Lou had only a millisecond to note Mel’s gasp of surprise, register her widening eyes. It seemed like the gun jerked at the last second, rolling slightly away from its target.
Then the whip crack of a gunshot rang out.
And Lou knew something was terribly wrong. Terribly wrong.
The force that slammed through her body staggered her.
A hot-cold sensation ran through from her head to her toes. It began as ice water, rolling down her spine and the back of her legs. Her flesh tingled.
Then the water suddenly heated, filling her with a feverish, hot sensation that seemed to stand the hairs on her neck and arms on end.
There was a moment of blissful ignorance before the pain came. It bloomed bright and biting at the base of her throat.
She reached up to touch her neck, half believing that she wouldn’t
find it there. But her fingers found flesh. Blood pumped against her hand.
A wave of dizziness crashed over her, and her knees buckled.
“Oh god. Oh god. Oh god.”
Lou wasn’t sure who was speaking, but she wanted them to shut up. The pounding in her head had escalated to a tumultuous thunder that obliterated all thought with its battle drumbeat.

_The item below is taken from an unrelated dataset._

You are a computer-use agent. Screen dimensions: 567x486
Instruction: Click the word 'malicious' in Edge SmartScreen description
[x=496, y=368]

She couldn’t think. She barely saw the cold pavilion under her palms. The blood was dripping from her throat onto the stones beneath her, soaking her hand.
The black pool spread out. It was like a lake opening up just for her. If she wasn’t careful, she would fall right through—maybe to La Loon.

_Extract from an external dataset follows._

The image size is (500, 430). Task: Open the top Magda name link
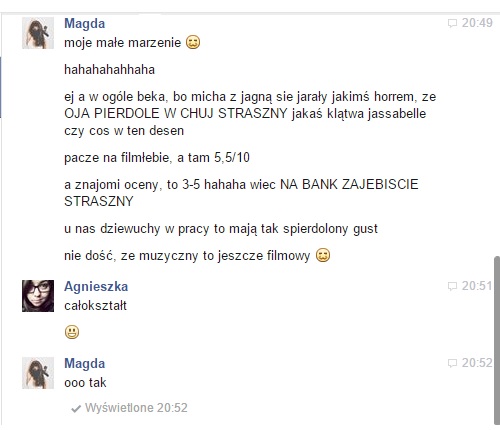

Or maybe to a darker, wilder place.
“Lou.” A hand touched her back. A white-hot hand that made her feel weak all over. She wanted to knock it away. She thought she might have shrugged, but she wasn’t sure. Her arms were losing feeling, tingling the way they do when waking from sleep. And they were no longer obeying her commands.
“Lou!”
The greedy hands turned her over, rolling her onto her back. She stared up at the industrial gray sky, smoky white clouds full of diffused orange light sliding by, uninterested in her petty drama.
It was King staring down at her. “Fuck. Lou! Lou, can you hear me? No, she’ll choke. Roll her. Lou?”

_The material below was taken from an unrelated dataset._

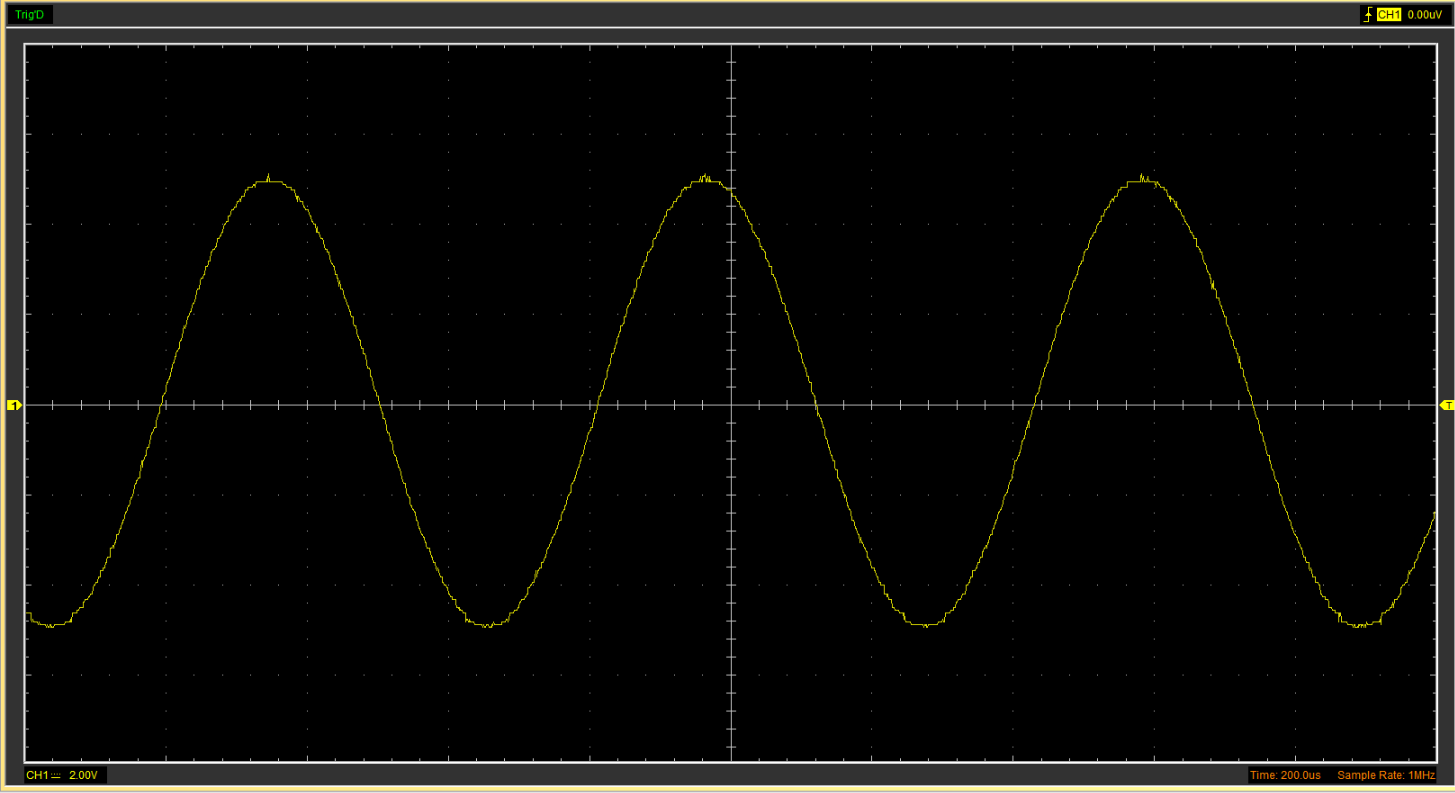
Task: Click the CH1 coupling symbol at bottom left
Action: point(56,776)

“Stop shouting,” she said, or tried to say. Her throat couldn’t quite find enough air to force into her lungs. The pain radiating through her right shoulder was unbearable.
“Give me your shawl,” King said. “Give it to me!”
“I’m trying!”
Something rough pressed against Lou’s throat, intensifying the pain. Someone was screaming. Distantly, she wondered if it was her own voice.
“I’m sorry,” King said. “But we’ve got to compress this. You’re losing blood too fast.”
His shadowed face only darkened, giving a hint of features she no longer recognized.